Ephron was careful not to write much about the childhoods of her sons, Jacob and Max Bernstein, now a reporter and a musician, respectively ("Though if I'd had a newspaper column twice a week, God help them," she said), or about third husband Nick Pileggi ("and neither would you if you were married to him"), whom she wed in 1987. As part of the family "deal," she's aware that at any moment, her offspring, especially Jacob, could turn their pens on her. When she saw the 2005 Noah Baumbach movie "The Squid and the Whale," about two boys suffering through their parents' messy 1970s divorce, Ephron said she shrank in her seat at the familiar horror. She loved the movie, she said, because it dealt honestly with the emotional brutality of divorced family life, including the inescapable revelation that single parents have sex lives. "I called Jacob right after that and said, 'Oh God, I thought of you all the way through it, and are you ever going write anything like this? It wouldn't surprise me at all!'" According to Ephron, her son said he wasn't planning on it. "I hope that's true," she said, and then shrugged. "But he might."

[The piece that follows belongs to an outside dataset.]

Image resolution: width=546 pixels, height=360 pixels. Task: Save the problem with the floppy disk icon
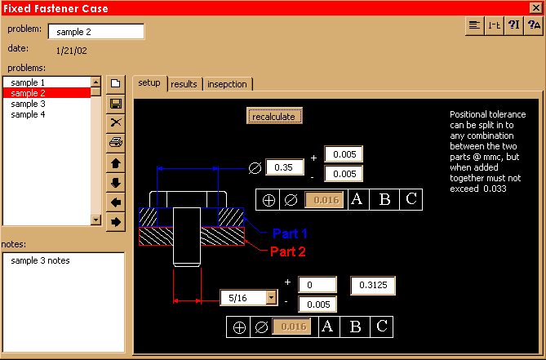(x=116, y=103)
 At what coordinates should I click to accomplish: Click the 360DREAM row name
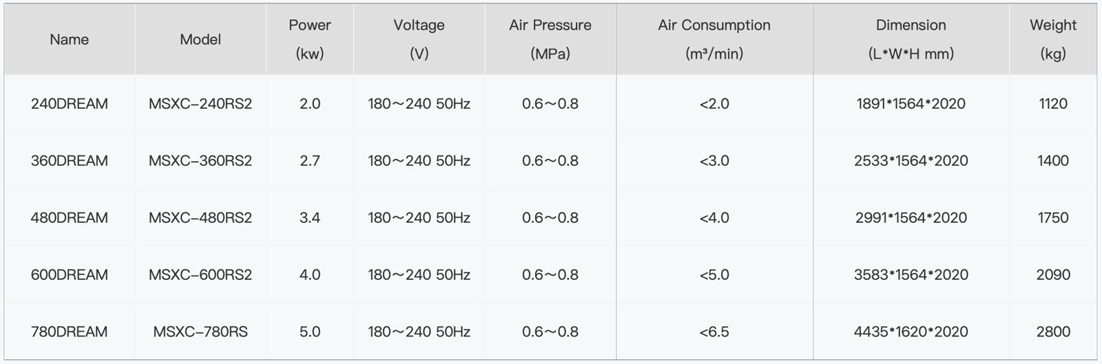[69, 161]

Still, even if she escapes becoming the subject of her child's tell-all, Ephron has not slipped through her career unscathed. In recent years, she has been the recipient of some nasty movie reviews. When I made reference to a pan of "Bewitched" that described how "Nora Ephron took her writerly New York sharpness to Hollywood as the director of sentimental hits" and started using her smarts to make deals instead of quality films, Ephron said she hadn't read it because she didn't want her feelings hurt. She explained that she sometimes protects herself from the harsh criticism because she "knows a certain amount" of what it will say, a peculiarly self-insulating reflex in someone who transforms so many of life's bummers into laughs. But what does she think about the smart-to-schmaltz version of her career?
"I just think it's one way to tell the story," she said. "I wish that the movies that didn't get good reviews had gotten better reviews. There's no question." In part, she said, that's because of the amount of time and energy and number of people involved in making movies. If a book flops, "you really haven't taken six months of anyone's life or convinced two or three hundred people to follow you into the Gaza Strip." That said, she maintained, "I actually like a lot of the things in the movies that people didn't like, and I actually don't think my movies are stupid or as schmaltzy as people say, so there it is."